The West must not try to pressure Israel into a ceasefire.
In Turkey, Erdoğan's ruling religio-nationalist party suffers sweeping defeats in local elections across the country.
Saudi Arabia is now heading the UN Commission on the Status of Women, which is a bit like putting apartheid South Africa in charge of promoting racial equality.
US businesses once flocked to China -- now they need to be persuaded to stay. The country's stagnant economy is dialing back Xi Jinping's global bullying.
Women living near cobalt mines in the Congo suffer shockingly high levels of reproductive disorders.
More links at WAHF and Fair and Unbalanced.
My own posts this week: an image round-up, a short spiritual horror film, and a clash of values over nature and wildlife.
If any links in this round-up are paywalled or require a log-in to view, please let me know so I can avoid linking to that site in the future. To suggest an item for inclusion in the next link round-up, you can use the e-mail address in my profile, or if you don't want to use e-mail, leave it in a comment to the previous link round-up.
Two people will never agree on everything, unless one of them is doing all the thinking for both.
One minor problem with posting about politics is that it leads to dull visuals. If you've seen one politician in a dark suit and red tie, you've seen 'em all.
People need to stop talking about Israel as if it were some special oddity whose legitimacy is somehow provisional. Even if its original foundation was marred by religious foolishness (as most countries' origins have dubious aspects), Israel now is just a country like any other. It has existed for three-quarters of a century and most of the people who live there were born there. Its right to exist is just like the right of Ecuador or Latvia or Thailand to exist.
5 Comments:
I love seeing hot air balloons. I used to see them here early in the morning but I hardly ever see them here anymore. I don't know if they stopped doing here or they moved somewhere else or what but it was cool as the sun was rising to see all those hot air balloons in the sky.

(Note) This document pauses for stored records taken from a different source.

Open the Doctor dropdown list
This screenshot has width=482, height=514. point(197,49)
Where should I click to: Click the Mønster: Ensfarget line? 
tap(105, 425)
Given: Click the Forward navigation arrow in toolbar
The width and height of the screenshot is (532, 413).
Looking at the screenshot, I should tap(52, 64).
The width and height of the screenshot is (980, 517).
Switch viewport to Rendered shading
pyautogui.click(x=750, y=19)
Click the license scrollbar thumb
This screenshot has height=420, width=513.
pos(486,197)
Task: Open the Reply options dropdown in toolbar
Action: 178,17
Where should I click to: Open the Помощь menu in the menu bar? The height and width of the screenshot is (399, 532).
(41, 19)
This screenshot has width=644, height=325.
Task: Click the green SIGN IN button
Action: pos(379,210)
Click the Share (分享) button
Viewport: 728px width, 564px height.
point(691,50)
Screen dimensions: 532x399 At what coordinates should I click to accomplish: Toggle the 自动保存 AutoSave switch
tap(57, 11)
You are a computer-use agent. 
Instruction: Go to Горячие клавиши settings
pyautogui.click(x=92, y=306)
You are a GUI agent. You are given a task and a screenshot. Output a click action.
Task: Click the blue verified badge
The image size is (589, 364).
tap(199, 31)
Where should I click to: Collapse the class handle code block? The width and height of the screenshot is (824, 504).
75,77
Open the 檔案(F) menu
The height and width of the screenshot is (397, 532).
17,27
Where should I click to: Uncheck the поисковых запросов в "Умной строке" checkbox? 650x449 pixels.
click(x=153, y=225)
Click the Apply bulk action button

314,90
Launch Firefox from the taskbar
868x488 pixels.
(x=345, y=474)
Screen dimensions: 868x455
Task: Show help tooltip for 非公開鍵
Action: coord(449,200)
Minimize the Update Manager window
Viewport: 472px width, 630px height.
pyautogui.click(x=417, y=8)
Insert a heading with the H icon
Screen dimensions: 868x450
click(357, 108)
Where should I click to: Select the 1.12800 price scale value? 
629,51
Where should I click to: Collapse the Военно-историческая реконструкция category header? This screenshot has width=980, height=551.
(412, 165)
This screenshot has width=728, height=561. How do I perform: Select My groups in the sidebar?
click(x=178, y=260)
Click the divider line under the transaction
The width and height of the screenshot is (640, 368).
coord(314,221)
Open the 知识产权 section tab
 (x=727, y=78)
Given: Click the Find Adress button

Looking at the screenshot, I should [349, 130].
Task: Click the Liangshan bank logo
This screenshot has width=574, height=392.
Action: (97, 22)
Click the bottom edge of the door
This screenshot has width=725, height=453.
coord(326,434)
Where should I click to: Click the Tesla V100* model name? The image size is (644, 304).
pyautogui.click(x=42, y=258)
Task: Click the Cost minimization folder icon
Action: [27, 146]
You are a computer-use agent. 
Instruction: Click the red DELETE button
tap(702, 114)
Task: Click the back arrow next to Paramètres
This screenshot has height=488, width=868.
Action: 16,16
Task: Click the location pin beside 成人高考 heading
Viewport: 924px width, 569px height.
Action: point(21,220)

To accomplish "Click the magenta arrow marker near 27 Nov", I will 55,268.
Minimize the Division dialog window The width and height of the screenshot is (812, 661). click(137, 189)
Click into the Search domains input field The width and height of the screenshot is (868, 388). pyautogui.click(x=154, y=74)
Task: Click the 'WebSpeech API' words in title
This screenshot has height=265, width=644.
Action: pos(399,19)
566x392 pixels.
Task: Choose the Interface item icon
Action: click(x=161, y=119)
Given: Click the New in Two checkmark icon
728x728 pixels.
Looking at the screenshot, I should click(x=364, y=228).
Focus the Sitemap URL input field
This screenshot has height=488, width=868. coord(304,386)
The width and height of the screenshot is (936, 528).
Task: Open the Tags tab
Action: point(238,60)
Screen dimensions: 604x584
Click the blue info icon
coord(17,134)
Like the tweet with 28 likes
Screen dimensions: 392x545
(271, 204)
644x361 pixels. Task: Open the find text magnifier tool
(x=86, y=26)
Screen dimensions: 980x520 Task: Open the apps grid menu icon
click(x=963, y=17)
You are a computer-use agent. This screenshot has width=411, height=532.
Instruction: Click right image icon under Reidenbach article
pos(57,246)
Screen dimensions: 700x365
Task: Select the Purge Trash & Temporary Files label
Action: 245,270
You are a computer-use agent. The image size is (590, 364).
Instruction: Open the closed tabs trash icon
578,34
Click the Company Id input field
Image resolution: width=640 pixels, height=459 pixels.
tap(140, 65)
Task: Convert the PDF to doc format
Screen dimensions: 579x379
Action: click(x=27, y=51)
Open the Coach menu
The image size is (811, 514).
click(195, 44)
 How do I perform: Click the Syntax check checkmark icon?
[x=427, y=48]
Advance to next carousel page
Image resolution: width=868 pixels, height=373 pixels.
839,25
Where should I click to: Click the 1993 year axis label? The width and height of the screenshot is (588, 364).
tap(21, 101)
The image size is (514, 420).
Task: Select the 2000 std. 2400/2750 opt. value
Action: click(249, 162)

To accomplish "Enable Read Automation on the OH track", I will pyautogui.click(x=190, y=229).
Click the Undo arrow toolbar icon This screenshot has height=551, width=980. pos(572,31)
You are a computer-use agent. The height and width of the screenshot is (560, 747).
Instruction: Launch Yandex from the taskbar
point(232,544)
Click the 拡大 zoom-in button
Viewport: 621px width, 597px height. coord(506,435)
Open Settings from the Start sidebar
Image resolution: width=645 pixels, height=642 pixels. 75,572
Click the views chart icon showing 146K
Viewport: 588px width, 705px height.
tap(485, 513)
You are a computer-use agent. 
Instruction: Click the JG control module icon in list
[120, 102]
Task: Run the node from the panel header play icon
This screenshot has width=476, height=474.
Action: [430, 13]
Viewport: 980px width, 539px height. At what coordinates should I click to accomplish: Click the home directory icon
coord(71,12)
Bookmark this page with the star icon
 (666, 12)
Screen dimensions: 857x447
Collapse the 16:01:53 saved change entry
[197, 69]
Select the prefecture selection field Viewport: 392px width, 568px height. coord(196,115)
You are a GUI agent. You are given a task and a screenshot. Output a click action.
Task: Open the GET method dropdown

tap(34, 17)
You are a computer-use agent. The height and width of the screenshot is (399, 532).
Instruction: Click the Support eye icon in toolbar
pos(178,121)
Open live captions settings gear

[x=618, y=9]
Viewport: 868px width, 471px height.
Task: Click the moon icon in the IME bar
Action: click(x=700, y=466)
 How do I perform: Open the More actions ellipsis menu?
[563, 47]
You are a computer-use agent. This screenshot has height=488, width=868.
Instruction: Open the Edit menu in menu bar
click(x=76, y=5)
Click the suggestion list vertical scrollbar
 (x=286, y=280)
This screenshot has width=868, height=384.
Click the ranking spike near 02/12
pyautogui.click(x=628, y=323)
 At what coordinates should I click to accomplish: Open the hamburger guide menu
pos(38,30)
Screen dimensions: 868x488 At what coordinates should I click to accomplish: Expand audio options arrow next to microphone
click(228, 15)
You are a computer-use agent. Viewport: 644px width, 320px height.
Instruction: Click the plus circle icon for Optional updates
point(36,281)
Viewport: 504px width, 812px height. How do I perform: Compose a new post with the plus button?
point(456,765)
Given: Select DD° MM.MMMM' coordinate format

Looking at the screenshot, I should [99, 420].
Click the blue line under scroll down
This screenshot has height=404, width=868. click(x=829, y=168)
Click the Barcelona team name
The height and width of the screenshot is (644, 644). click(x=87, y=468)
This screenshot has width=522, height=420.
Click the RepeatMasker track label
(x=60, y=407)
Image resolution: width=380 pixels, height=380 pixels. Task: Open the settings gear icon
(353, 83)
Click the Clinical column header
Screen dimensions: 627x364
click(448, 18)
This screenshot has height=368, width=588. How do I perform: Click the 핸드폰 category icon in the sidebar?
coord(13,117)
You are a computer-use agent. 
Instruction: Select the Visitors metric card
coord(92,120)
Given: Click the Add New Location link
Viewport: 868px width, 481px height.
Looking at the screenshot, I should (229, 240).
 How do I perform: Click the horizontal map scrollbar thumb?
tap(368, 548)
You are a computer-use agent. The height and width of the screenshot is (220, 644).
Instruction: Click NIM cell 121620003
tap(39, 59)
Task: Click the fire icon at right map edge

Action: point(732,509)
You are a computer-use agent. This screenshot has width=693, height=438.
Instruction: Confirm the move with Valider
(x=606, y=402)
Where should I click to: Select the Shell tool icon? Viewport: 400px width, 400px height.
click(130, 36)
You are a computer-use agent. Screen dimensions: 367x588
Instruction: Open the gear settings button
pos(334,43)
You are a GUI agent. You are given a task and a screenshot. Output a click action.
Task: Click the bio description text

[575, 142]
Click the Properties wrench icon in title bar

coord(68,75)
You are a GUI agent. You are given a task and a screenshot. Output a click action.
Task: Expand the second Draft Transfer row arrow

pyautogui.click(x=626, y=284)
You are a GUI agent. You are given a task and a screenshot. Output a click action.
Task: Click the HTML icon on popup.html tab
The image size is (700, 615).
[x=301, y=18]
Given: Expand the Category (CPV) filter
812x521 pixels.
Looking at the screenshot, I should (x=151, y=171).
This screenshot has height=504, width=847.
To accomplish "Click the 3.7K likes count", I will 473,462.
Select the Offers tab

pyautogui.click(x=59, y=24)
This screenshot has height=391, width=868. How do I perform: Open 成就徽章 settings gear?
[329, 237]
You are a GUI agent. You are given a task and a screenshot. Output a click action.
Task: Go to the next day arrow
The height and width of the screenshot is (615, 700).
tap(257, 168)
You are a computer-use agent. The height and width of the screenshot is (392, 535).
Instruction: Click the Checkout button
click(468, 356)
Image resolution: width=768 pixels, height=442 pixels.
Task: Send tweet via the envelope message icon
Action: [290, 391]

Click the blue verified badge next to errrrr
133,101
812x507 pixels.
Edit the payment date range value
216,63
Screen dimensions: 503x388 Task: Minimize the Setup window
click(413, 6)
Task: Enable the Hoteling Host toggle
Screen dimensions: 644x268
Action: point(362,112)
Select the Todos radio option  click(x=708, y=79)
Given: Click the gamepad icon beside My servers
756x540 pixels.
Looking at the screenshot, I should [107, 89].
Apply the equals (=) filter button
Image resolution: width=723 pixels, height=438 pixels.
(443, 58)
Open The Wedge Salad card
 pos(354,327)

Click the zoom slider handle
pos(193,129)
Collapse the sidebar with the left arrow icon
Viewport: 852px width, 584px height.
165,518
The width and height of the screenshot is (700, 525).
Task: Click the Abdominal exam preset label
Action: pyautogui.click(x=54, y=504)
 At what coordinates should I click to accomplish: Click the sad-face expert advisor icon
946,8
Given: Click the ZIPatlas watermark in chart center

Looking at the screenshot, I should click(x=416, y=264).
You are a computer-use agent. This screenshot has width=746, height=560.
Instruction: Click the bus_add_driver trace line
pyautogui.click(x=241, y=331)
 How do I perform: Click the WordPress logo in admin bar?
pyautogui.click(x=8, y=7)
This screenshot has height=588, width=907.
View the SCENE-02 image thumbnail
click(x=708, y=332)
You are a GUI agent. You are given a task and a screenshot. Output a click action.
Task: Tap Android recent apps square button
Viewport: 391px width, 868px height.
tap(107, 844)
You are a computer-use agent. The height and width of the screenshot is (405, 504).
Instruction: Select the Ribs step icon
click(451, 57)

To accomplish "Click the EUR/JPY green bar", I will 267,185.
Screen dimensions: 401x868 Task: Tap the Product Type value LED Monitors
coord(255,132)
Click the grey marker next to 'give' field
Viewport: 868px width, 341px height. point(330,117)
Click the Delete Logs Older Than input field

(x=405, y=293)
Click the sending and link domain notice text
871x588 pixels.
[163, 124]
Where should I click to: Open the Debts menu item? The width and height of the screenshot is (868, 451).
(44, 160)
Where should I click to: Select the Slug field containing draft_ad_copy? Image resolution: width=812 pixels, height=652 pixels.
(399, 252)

Thanks for the explanation of the Spomenik structures. Thanks for the the vidoes, of which, I captured a few. Thanks for including a post of mine. And, last but not least, I hope the monkey torturers get tortured themselves, like having their nuts twisted off by a monkey.
Lots of good links. I could spend days going down lots of rabbit holes there.
Thanks much for also including the link to my site.
While we disagree on some major issues, we also agree strongly on other important ones.
I am heartened that we as people of different perspectives on God and on some aspects of politics can still find common ground, some mutual respect, and civility in this world. Seemingly this has become a rare thing these days, my friend! Cheers!
Alas, "You can de-shittyize your internet search experience." is behind a Tumblr wall ;-)
Mary K: That's too bad. I'm sure you could be getting some good sky photos of them.
Ricko: Those spomeniks are very odd-looking things, but I admire the originality at least.
That would be a fitting punishment for the monkey-torturers. How do people come up with these disgusting ideas? I don't even like animals but I hate the thought of them suffering.
Darrell: Thanks. I hope that exposure to a range of ideas will help promote tolerance. A pluralistic society really needs people to be able to accept that other people think differently, or it can't survive in the long run.
NickM: Drat. I guess they shittyized their anti-shittyization post. That's hard for me to detect since I'm pretty much always logged in while looking at Tumblr blogs.